The aircraft in Cuba are:
- Douglas DC-6B c/n 45077/728, EC-DCK
- Dornier Do 27 c/n 2094, EC-BSX
- North American TB-25N Mitchell s/n 44-29121, N86427
- Douglas C-54A Skymaster c/n 10408, s/n 42-72303, G-APID
- Lockheed C-130H Hercules

==Reception==
Cuba received mostly negative reviews from major critics, except for the December 18, 1979 review in The Hollywood Reporter that praised the film’s “sense of authenticity of place” and its skillful inter-cutting of newsreel footage. While some critics mentioned the film’s pro-Castro stance, the reviewer explained that “the picture, while taking no position on Cuba today, makes appallingly clear the conditions that made Castro’s revolution inevitable.” Another positive review came from film historian, Leonard Maltin who noted: "Director Lester is in pretty good form with most scenes punctuated by throwaway bits."
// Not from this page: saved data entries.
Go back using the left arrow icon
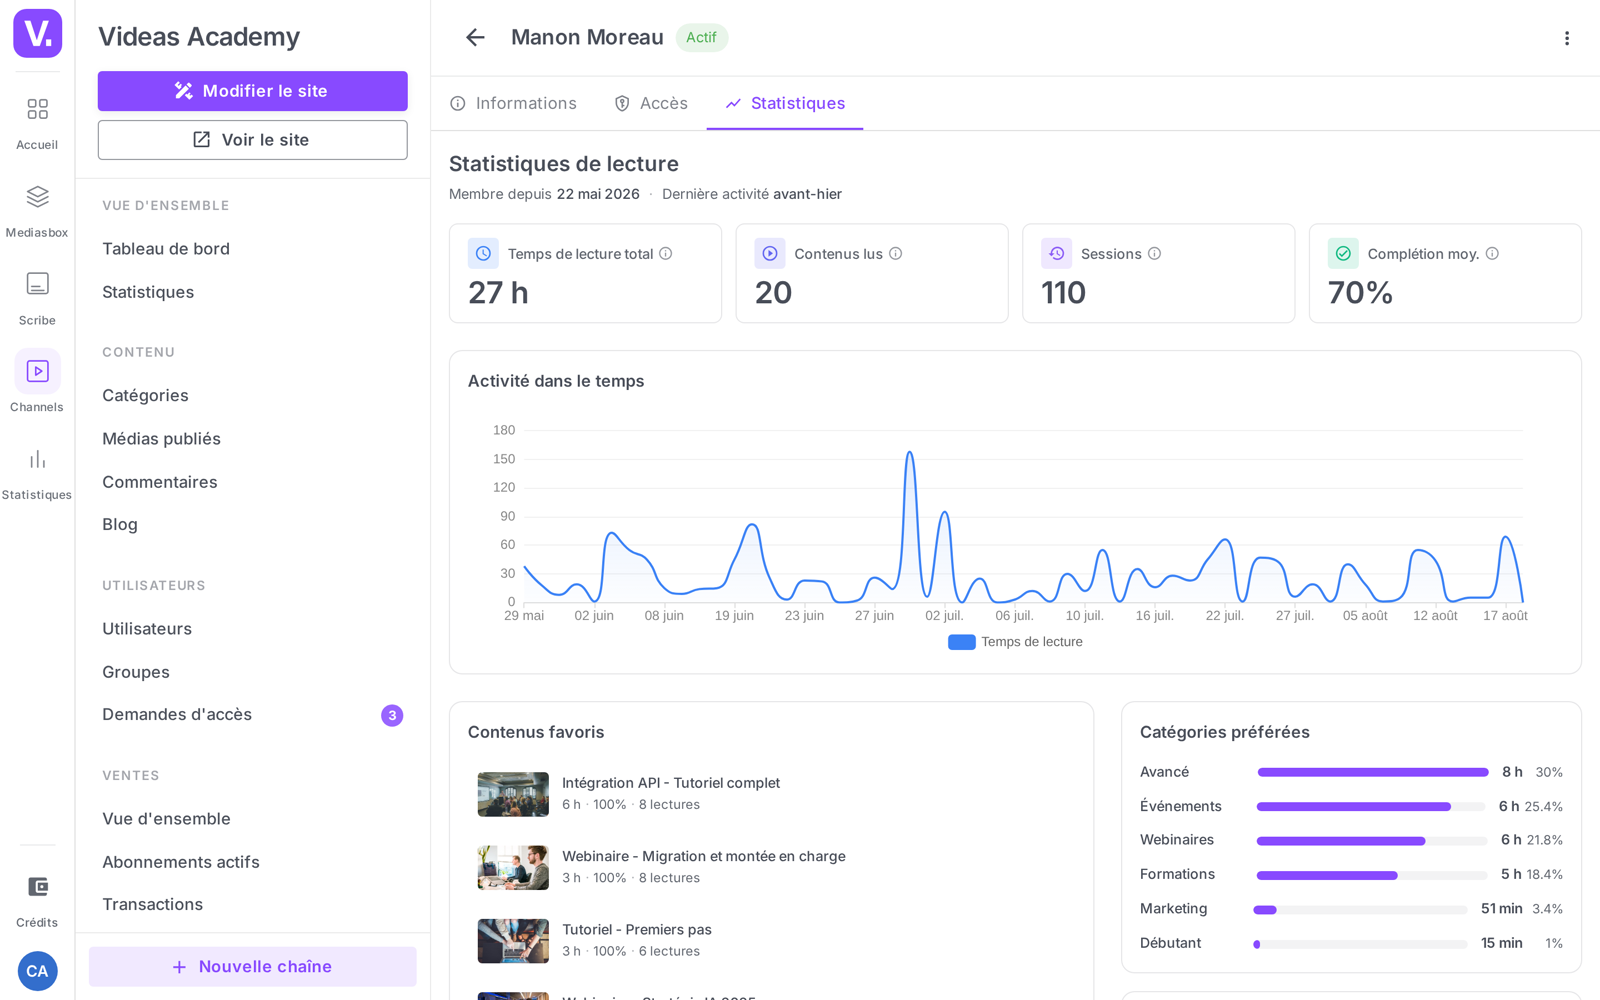 [x=475, y=37]
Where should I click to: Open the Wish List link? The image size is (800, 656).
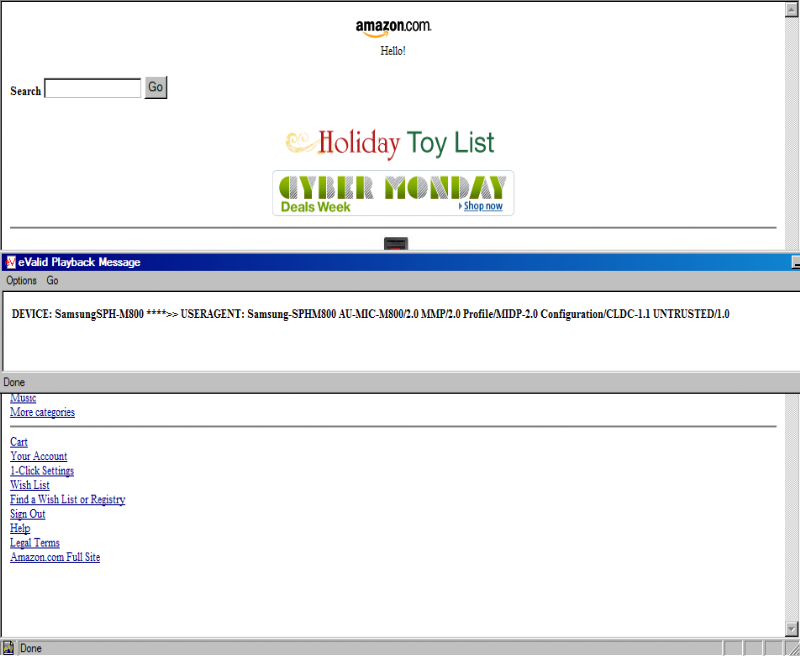click(x=30, y=485)

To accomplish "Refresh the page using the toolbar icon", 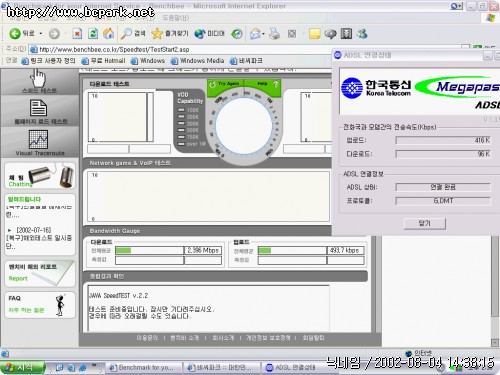I will click(x=93, y=34).
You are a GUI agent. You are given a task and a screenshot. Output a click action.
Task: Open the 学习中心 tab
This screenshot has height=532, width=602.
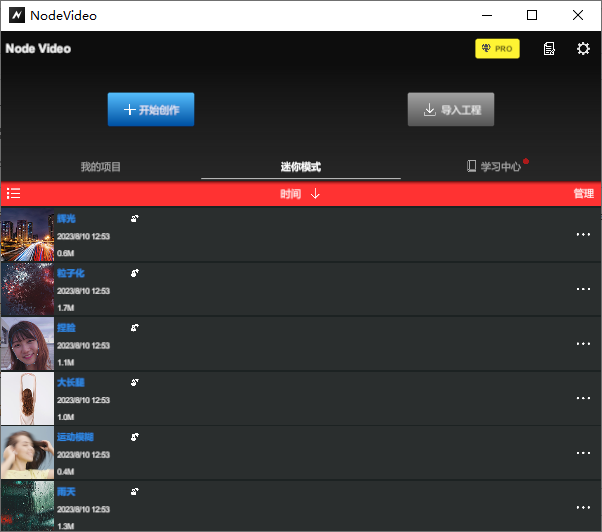pyautogui.click(x=500, y=167)
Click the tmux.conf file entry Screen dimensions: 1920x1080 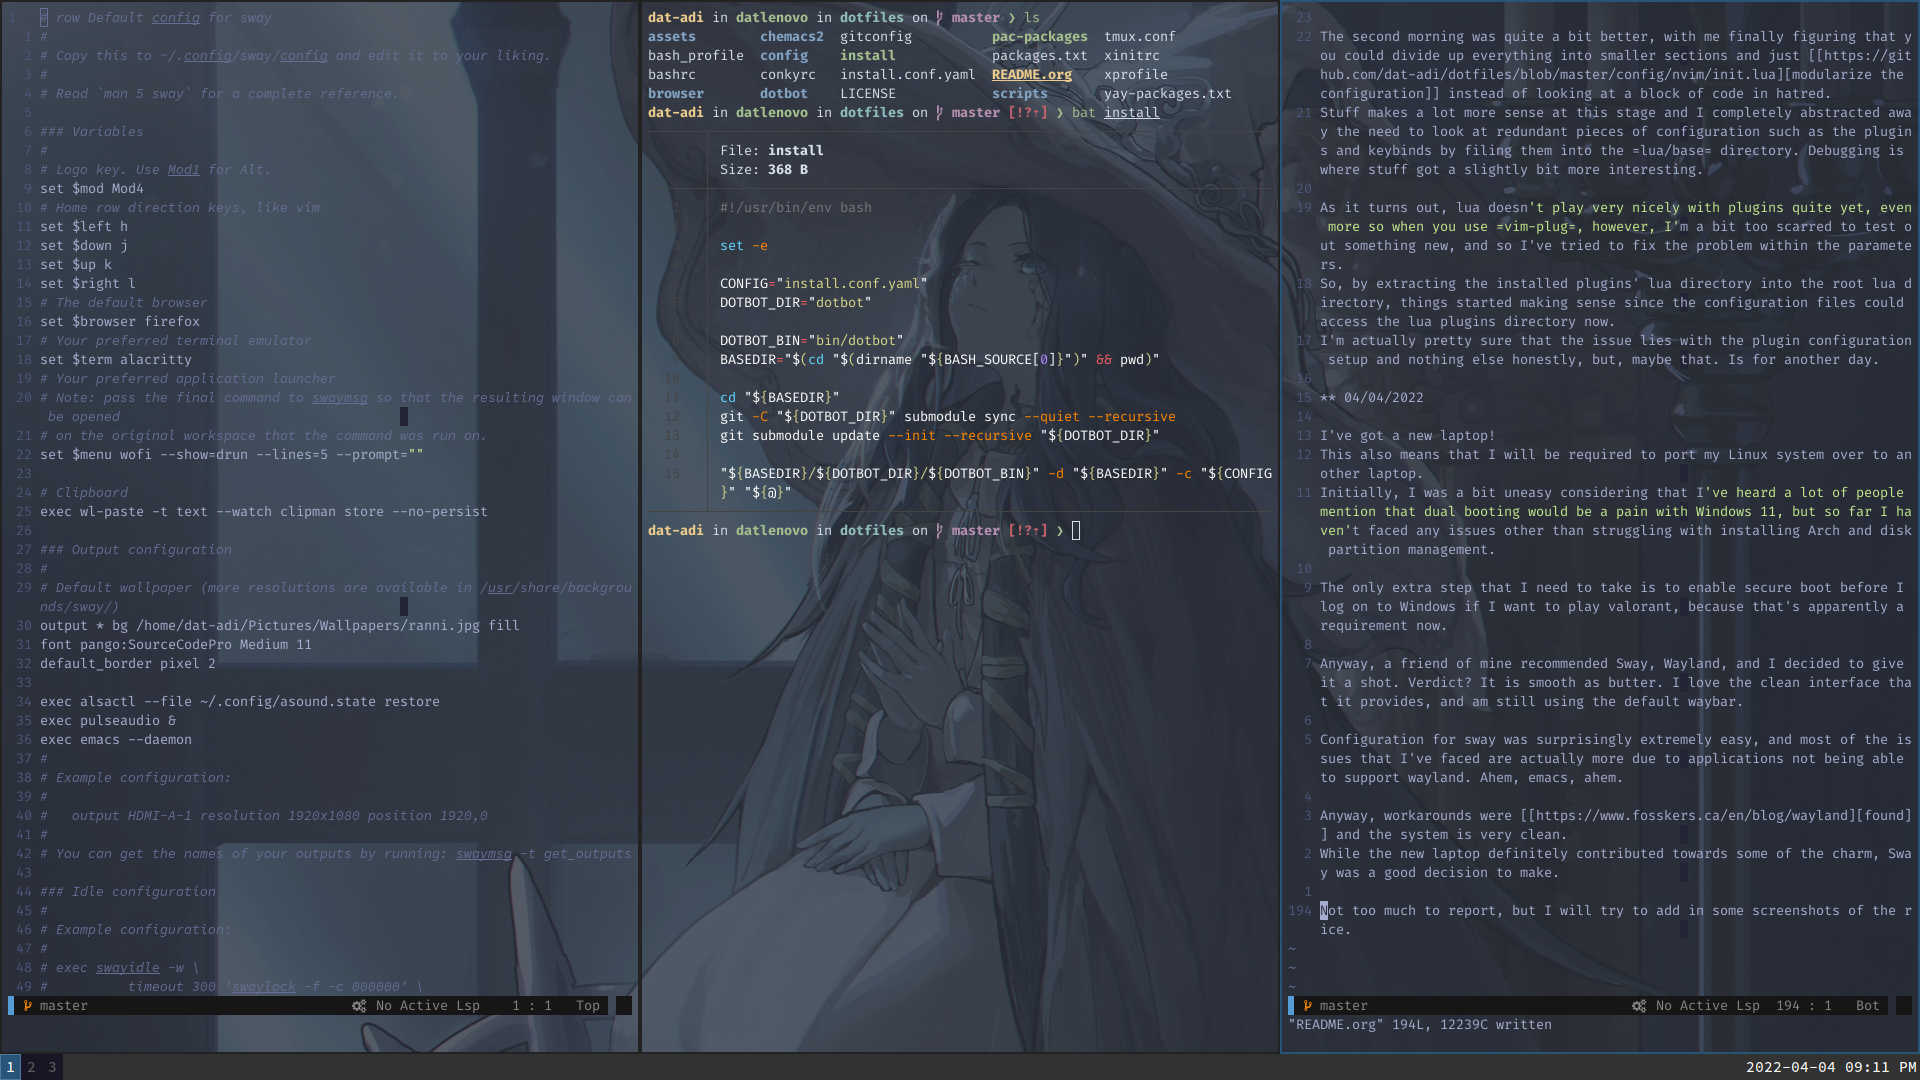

The review of Cuba by Vincent Canby in The New York Times was more typical of the critical responses. He wrote "Richard Lester's 'Cuba', which is set in Cuba late in 1958, in the weeks immediately preceding the triumph of Fidel Castro's revolution, is a straight-faced romantic melodrama that's almost as lunatic as Mr. Lester's 'Help!' and 'How I Won the War', both written by Charles Wood, who also wrote the screenplay for the new film. I can't help but suspect that at some point during the production, which was shot in Spain, Mr. Lester and his associates decided that there was absolutely no way to realize the Harold Robbins-like potential of the story and chose, instead, to make a film that is a crazy fantasy about old-time Hollywood melodramas".

 Metacritic, which uses a weighted average, assigned the film a score of 49 out of 100, based on 7 critics, indicating "mixed or average" reviews.

Film critic Leslie Halliwell in Leslie Halliwell's Film Guide (1989) similarly reviewed Cuba, declaring an "aimless romantic melodrama which gets absolutely nowhere and might have been better played in the Casablanca-vein".